CAIRO: Algeria decides not to invite Egypt to the upcoming Algiers International Book Fair, raising tension levels between the two countries to a new level.
According to Mohamed Saber Arab, head of the General Egyptian Book Organization, all other Arab countries have been invited except Egypt.
The Algiers Book Fair is slated for this October.
Arab said in a statement issued on Wednesday that ignoring Egyptian publishers will only harm Algerian readers, as “Egyptian publishing houses are responsible for 40 percent of published work in the Arab world.”
He called on the Algerian government “to reconsider its decision that will harm the relations between the two countries on an official level and [among the people as well].”
However, according to Algerian daily Chorouk, Algiers International Book Fair Commissioner Ismail Ameziane has argued that the absence of Egyptian publishers from this cultural event will have little impact on the fair, saying that more than 100 Arab publishers from Syria, Lebanon, Saudi Arabia, Jordan, Libya, Tunisia and Morocco have confirmed their attendance.
Dalia Ibrahim, vice president of publishing powerhouse Nahdit Masr described the incident as “painful”.
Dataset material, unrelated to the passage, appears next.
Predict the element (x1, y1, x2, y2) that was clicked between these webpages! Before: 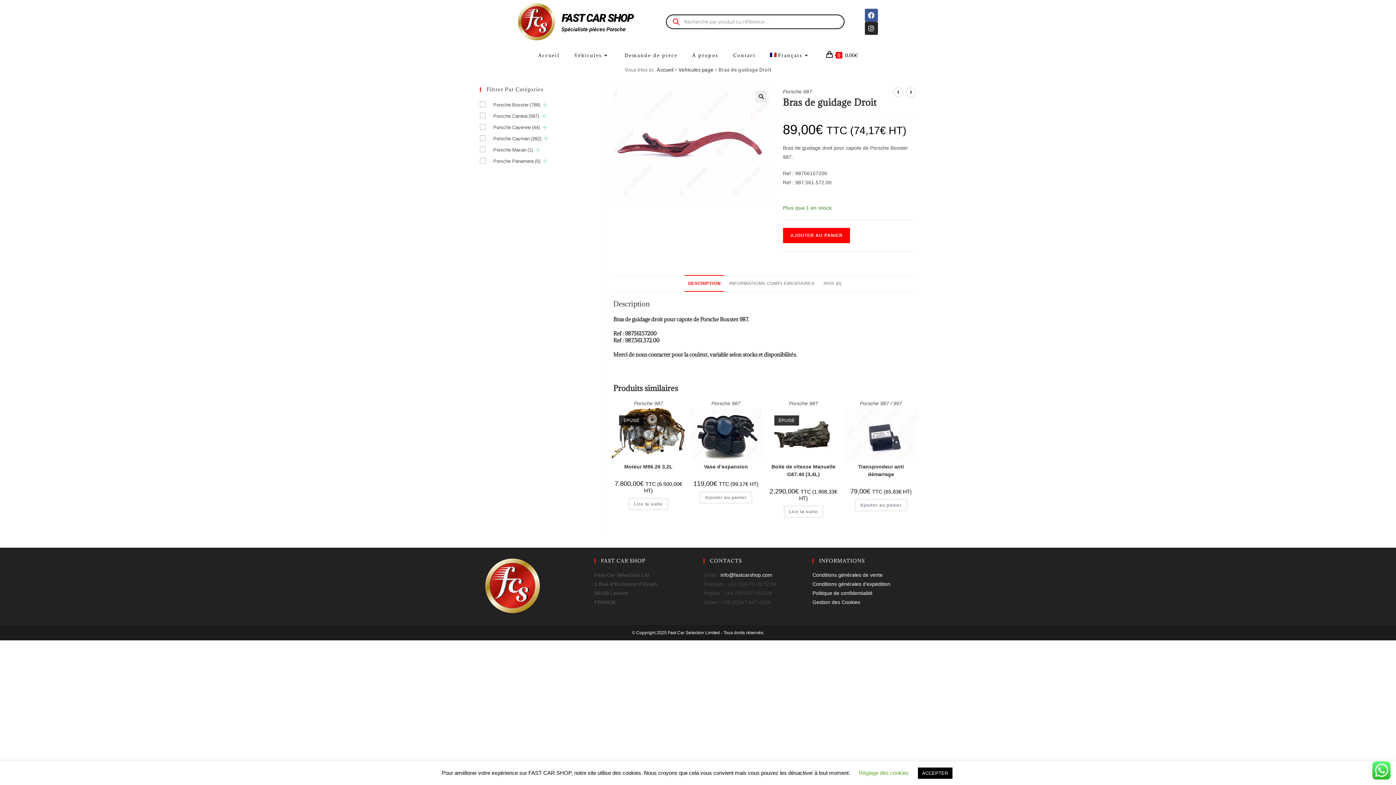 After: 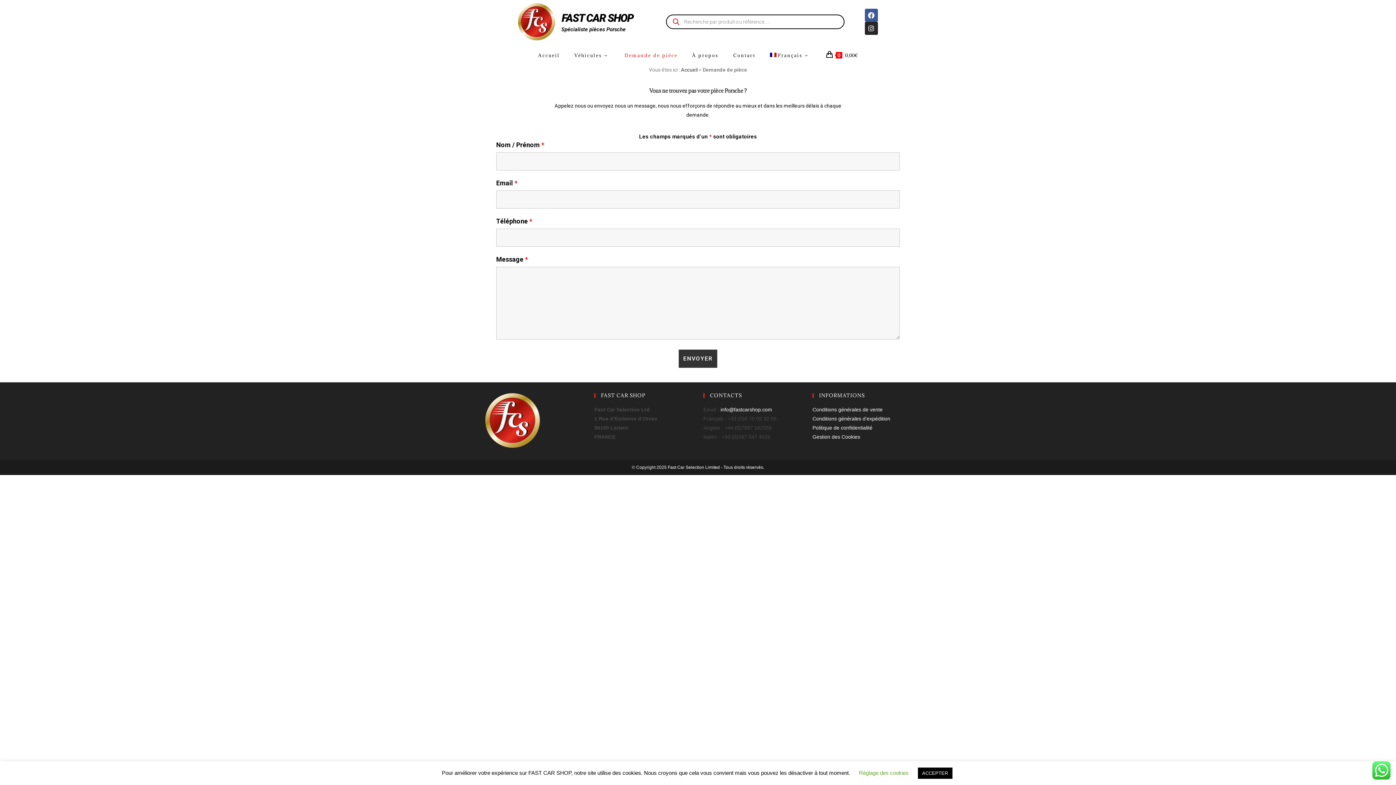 Action: bbox: (617, 38, 685, 72) label: Demande de piècePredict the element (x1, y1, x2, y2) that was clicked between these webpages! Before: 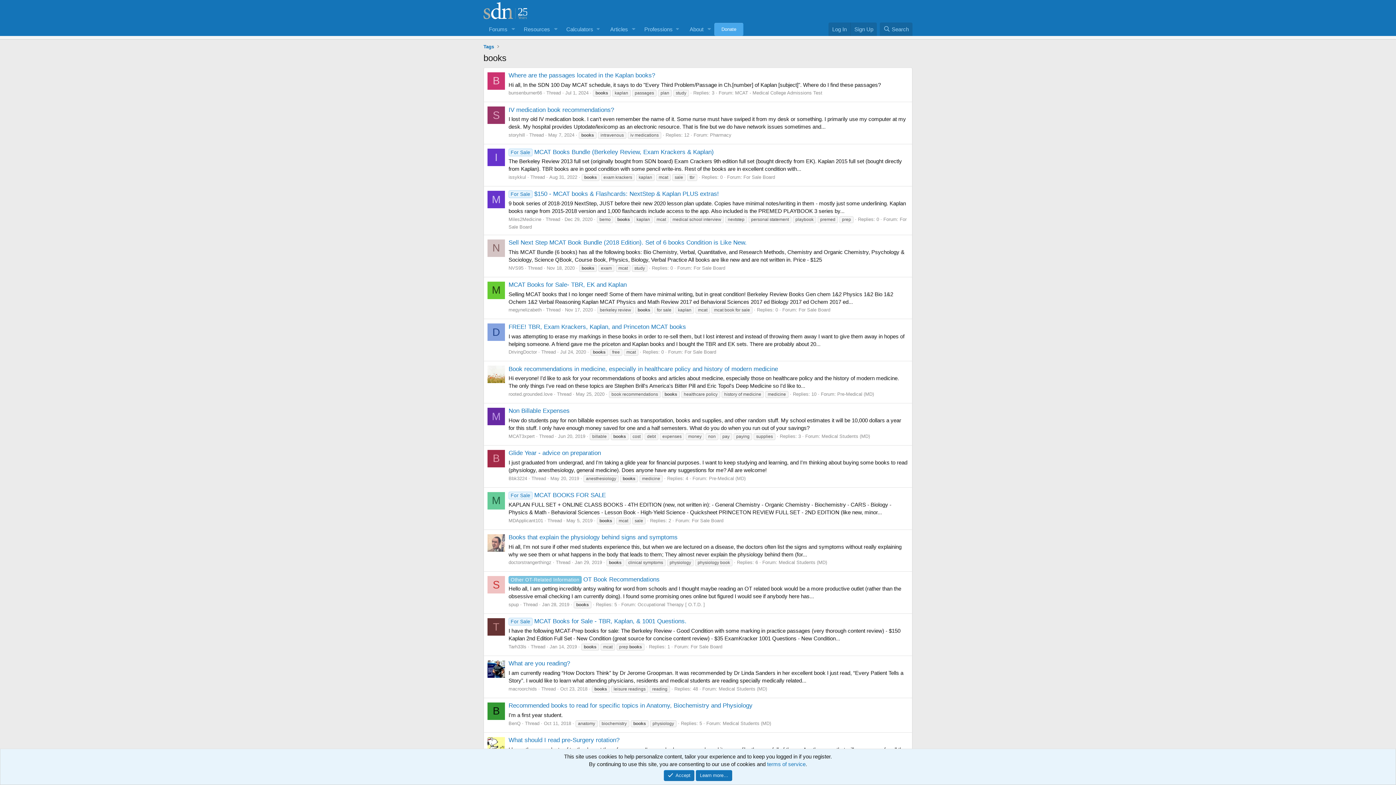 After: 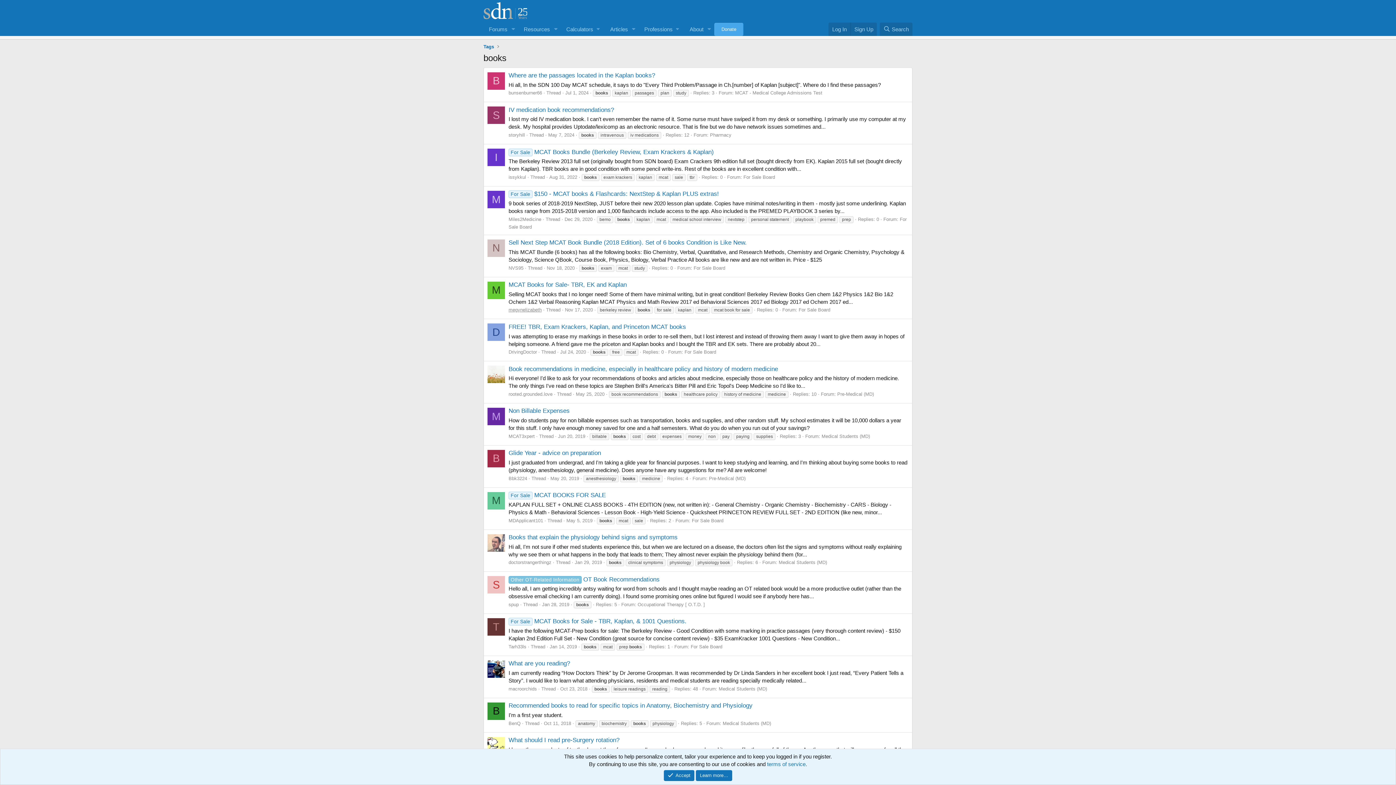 Action: label: megynelizabeth bbox: (508, 307, 541, 312)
“The financial revenue we receive from our sales in the Algiers Book Fair is almost nothing, so publishing houses like Nahdit Masr won’t be affected greatly by this on the financial level, but on the national and Arab level, this is a great loss,” Ibrahim told Daily News Egypt.
Tensions between Egypt and Algeria escalated in November 2009, following two world cup qualifiers which ended with Algeria going to South Africa following a 1-0 win in Sudan.
The Algerian team bus was attacked by Egyptian fans in Cairo before the first qualifier, while Egyptian fans accused their Algerian counterparts of attacking them on the streets of Omdurman after Algeria won the game.
This sparked riots on both sides and launched the beginning of a fierce media war, which strained diplomatic ties.
Ameziane said that “the decision to exclude Egyptian publishers is a natural reaction to the spiteful campaign launched by the Egyptians through their satellite channels against the Algerian people. They have insulted our symbols and the Algerians didn’t overcome this crisis”.
Ibrahim told Daily News Egypt, “The words and actions of Egyptian intellectuals and media personalities shouldn’t affect the decisions of government and cultural institutions.”
Ameziane also justified the decision by saying that his institution cannot protect the Egyptian delegation in case of trouble with zealous youngsters who could lose their control, which, he said “is very understandable”.
This week, Al-Ahly football team filed a complaint to the Confederation of African Football (CAF), accusing Algerian supporters of attacking them during their trip to Tizi Ousou in Algeria to play against JS Kabylie.
Following the warm reception of Egypt’s top team in an official bid to ease tensions, the team bus was attacked by Algerian supporters of the home club, before and after the last Saturday’s match.
Al-Ahly also complained against the behavior of Kabylie fans on the field, claiming that they pelted the players with bottles and fireworks and deliberately distracted goalkeeper Sherif Ekrami.
According to filgoal.com, Algerian JS Kabylie chairman Mohand Cherif Hannachi offered his apologies to the Egyptian delegation following the incident.
“How can a small problem in football lead to such a rift between two important countries like Egypt and Algeria?” exclaimed Ibrahim.
“We need to rise above these petty problems and unite on the cultural, economic, national and Arab levels,” she added.
On the other hand, Arab said that despite Algeria’s position, Egypt plans to invite Algeria to its annual Cairo International Book Fair, scheduled for January 2011.
Ibrahim hailed the decision. “We as a people and a country are opening our arms to Algeria and welcoming them. If they choose to refuse us, then that’s their responsibility,” she said.
Algeria had boycotted the Cairo book fair in 2010.